Premier Li, let’s talk about the environment

Li Keqiang should bring warnings about 'blind' development in China on upcoming Latin America trip

Just four months after the first China-CELAC Summit in Beijing and less than a year after the BRICS Summit in Fortaleza, high-level meetings between Chinese and Latin American leaders continue to come in quick succession. This time around the meetings will be led by Premier Li Keqiang (President Xi Jinping’s deputy) who will visit Brazil, Colombia, Peru and Chile from 18-26 May. This would be an ideal moment to highlight the new social and environmental commitments that China is introducing in national policies, and which should also be extended beyond its borders. It is expected that the visit will generate new agreements to advance development projects and China will likely extend more credit.

It has already been announced that renewing the joint action plan between China and Brazil (likely until 2021), the Brazil-Peru transcontinental railway and the new Asian Infrastructure Development Bank (AIIB), of which Brazil has become a member, will feature on Li’s agenda. The visit is also very significant for Colombia and Chile, two countries which have not received the level of Chinese foreign direct investment (FDI) that neighbouring countries have.

Li’s visit could also be an opportunity to talk about socially and environmentally responsible investment, which China, as well as Latin American countries, recognise as a fundamental tenet of a sustainable development framework but which is absent in economic and diplomatic fora. Li is known in China for confronting polluting companies with an ‘iron fist’ and his pronouncements have echoed both in and outside the country. For example, in March last year, in an open session of the People’s National Congress, Li said that China would declare war on pollution, as persistent smog is “nature’s red alert, a warning against a blind and inefficient model of development” – a declaration which resonated around the world but which has so far only yielded mixed results at home.

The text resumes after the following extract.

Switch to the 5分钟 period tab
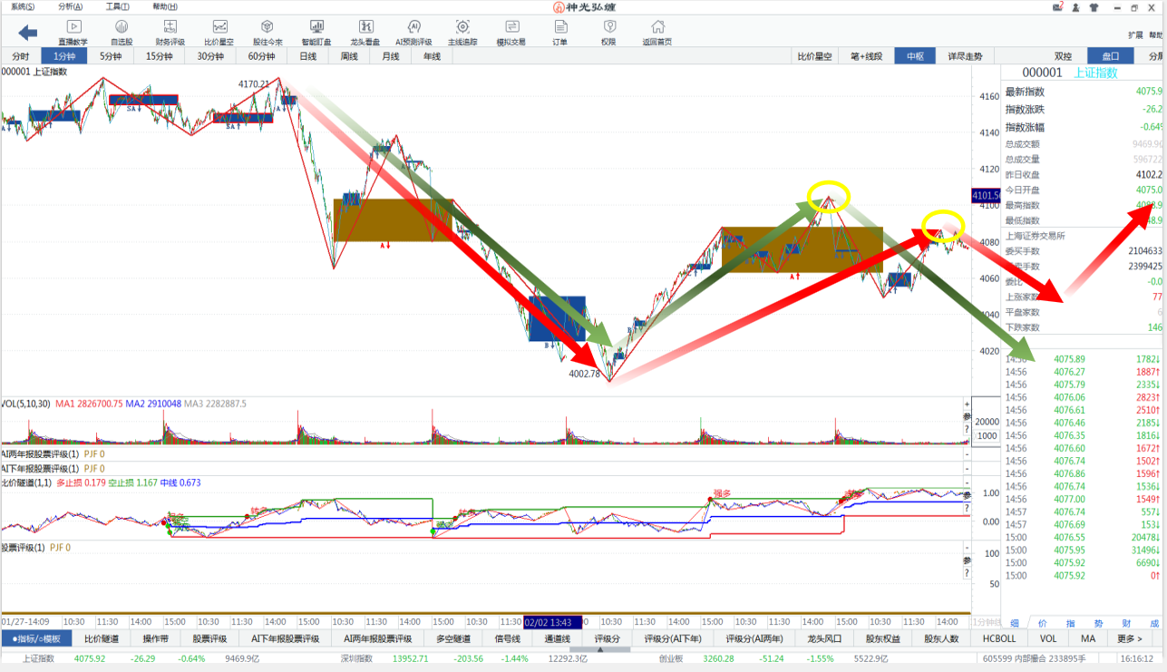 [x=111, y=56]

Li is not the only Chinese leader who promotes policy instruments that evaluate and make social and environmental performance accountable. Not long ago, at the AIIB’s ceremony for the signing of its Memorandum of Understanding, President Xi said that the new institution would study and learn from the rules and experiences of other multilateral banks such as the World Bank. Even more recently, Pan Gongsheng, the Vice Governor of the people’s bank of China suggested that China’s development had come at the cost of pushing its ecosystems to their limits and added that restoring the damage caused would place an enormous economic pressure on future generations.

Currently, the People’s Bank of China, with the support of the United Nations Environment Program (UNEP), are designing a Green Financial System to improve, among other things, public access to information, rating the “Green credentials” of companies and projects and are establishing a system of accounting which factors social and environmental externalities into the cost of a project. Chinese finance in Latin America has surpassed that of the multilateral banks. And this capital is being injected into countries with high concentrations of forests and fresh water reserves like Brazil, Venezuela, Ecuador, Argentina and Peru, to support oil and mineral extraction, industrial agriculture and huge infrastructure works.

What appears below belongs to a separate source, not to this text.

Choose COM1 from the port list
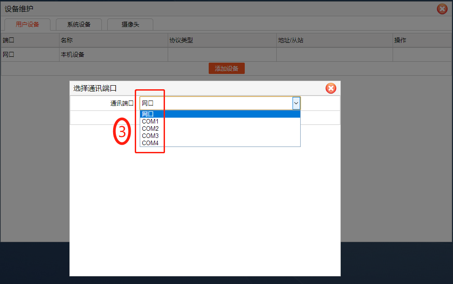 220,121
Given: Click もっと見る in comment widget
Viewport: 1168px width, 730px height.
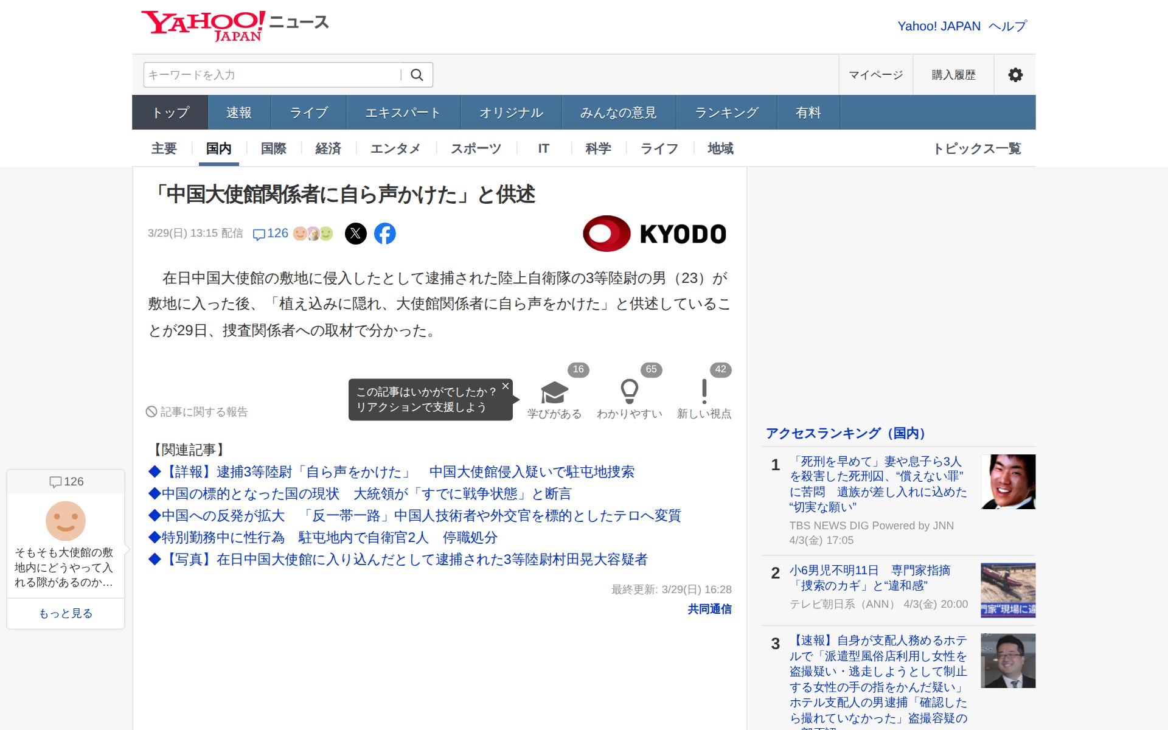Looking at the screenshot, I should coord(66,613).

It is pressing that plans to establish instruments for social and environmental risk analysis are made concrete within the framework of these new high-level exchanges between China and Latin America, and that they form a suitable basis for deciding whether to approve finance. At the same time, commitment from all actors is important: financiers, contractors and national governments, to ensure that obligatory social and environmental regulations are implemented and that international best practice is met.

Li’s visit in the next few days represents a huge opportunity for China and the countries of Latin America to demonstrate that economic interests go hand-in-hand with genuine and robust commitments to the social and environmental sustainability of the continent.